*TASK INSTRUCTIONS*: Type the entries out again exactly as they read, but leave every picture behind.

*RECORDS*:
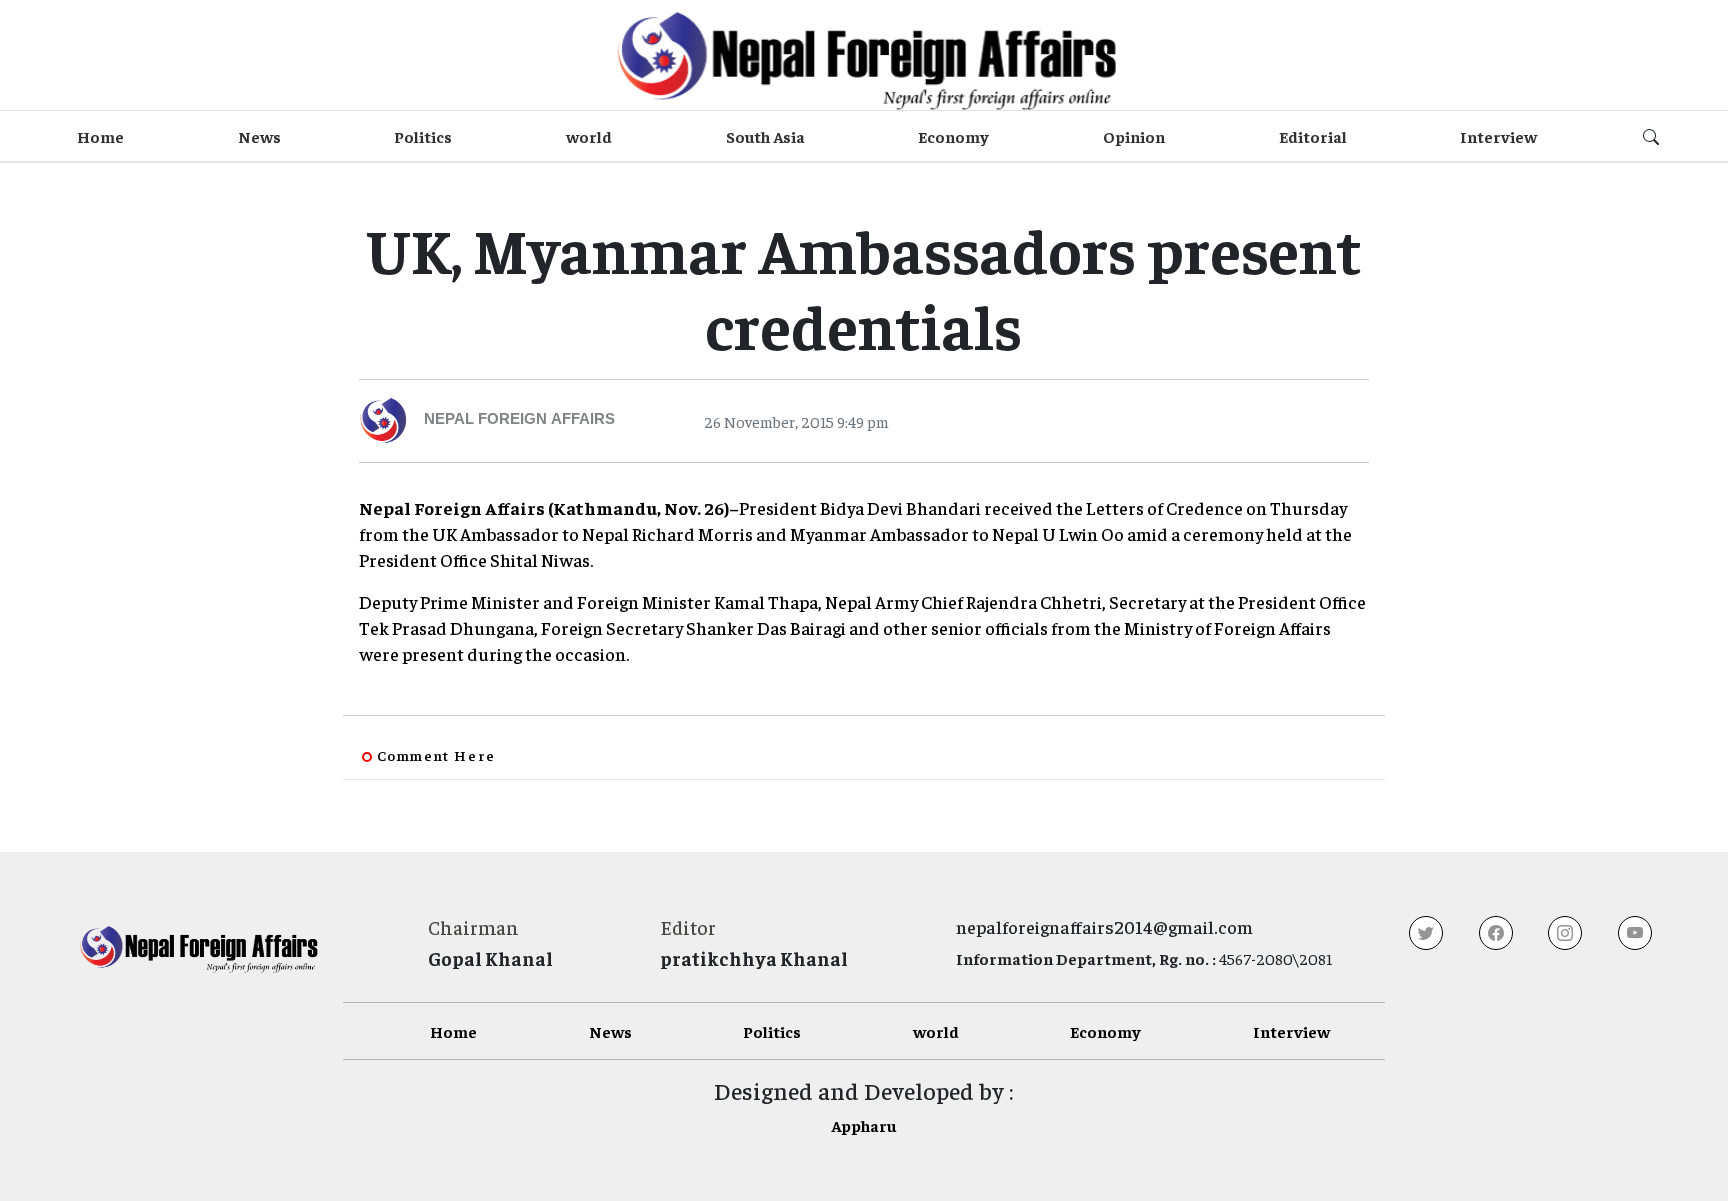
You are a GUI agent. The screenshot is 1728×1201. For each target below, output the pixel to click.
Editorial (1313, 136)
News (259, 136)
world (589, 136)
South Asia (765, 136)
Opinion (1134, 136)
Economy (953, 136)
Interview (1498, 136)
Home (100, 136)
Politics (423, 136)
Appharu (863, 1125)
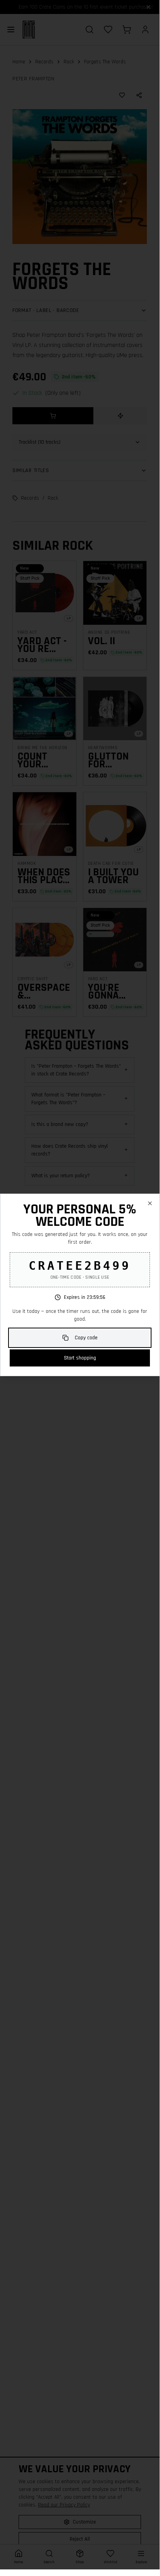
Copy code (86, 1337)
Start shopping (80, 1357)
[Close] (150, 1203)
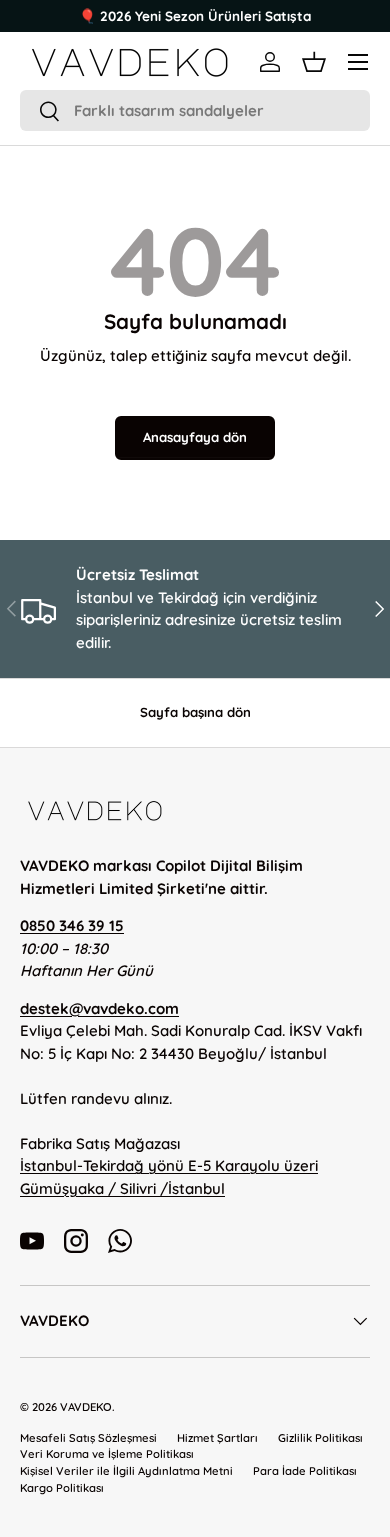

*TASK OUTPUT*:
You are a GUI agent. The screenshot is 1728×1201. For each target below, output the pixel to click.
Editorial (1313, 136)
News (259, 136)
world (589, 136)
South Asia (765, 136)
Opinion (1134, 136)
Economy (953, 136)
Interview (1498, 136)
Home (100, 136)
Politics (423, 136)
Appharu (863, 1125)
Copy code (86, 1337)
Start shopping (80, 1357)
[Close] (150, 1203)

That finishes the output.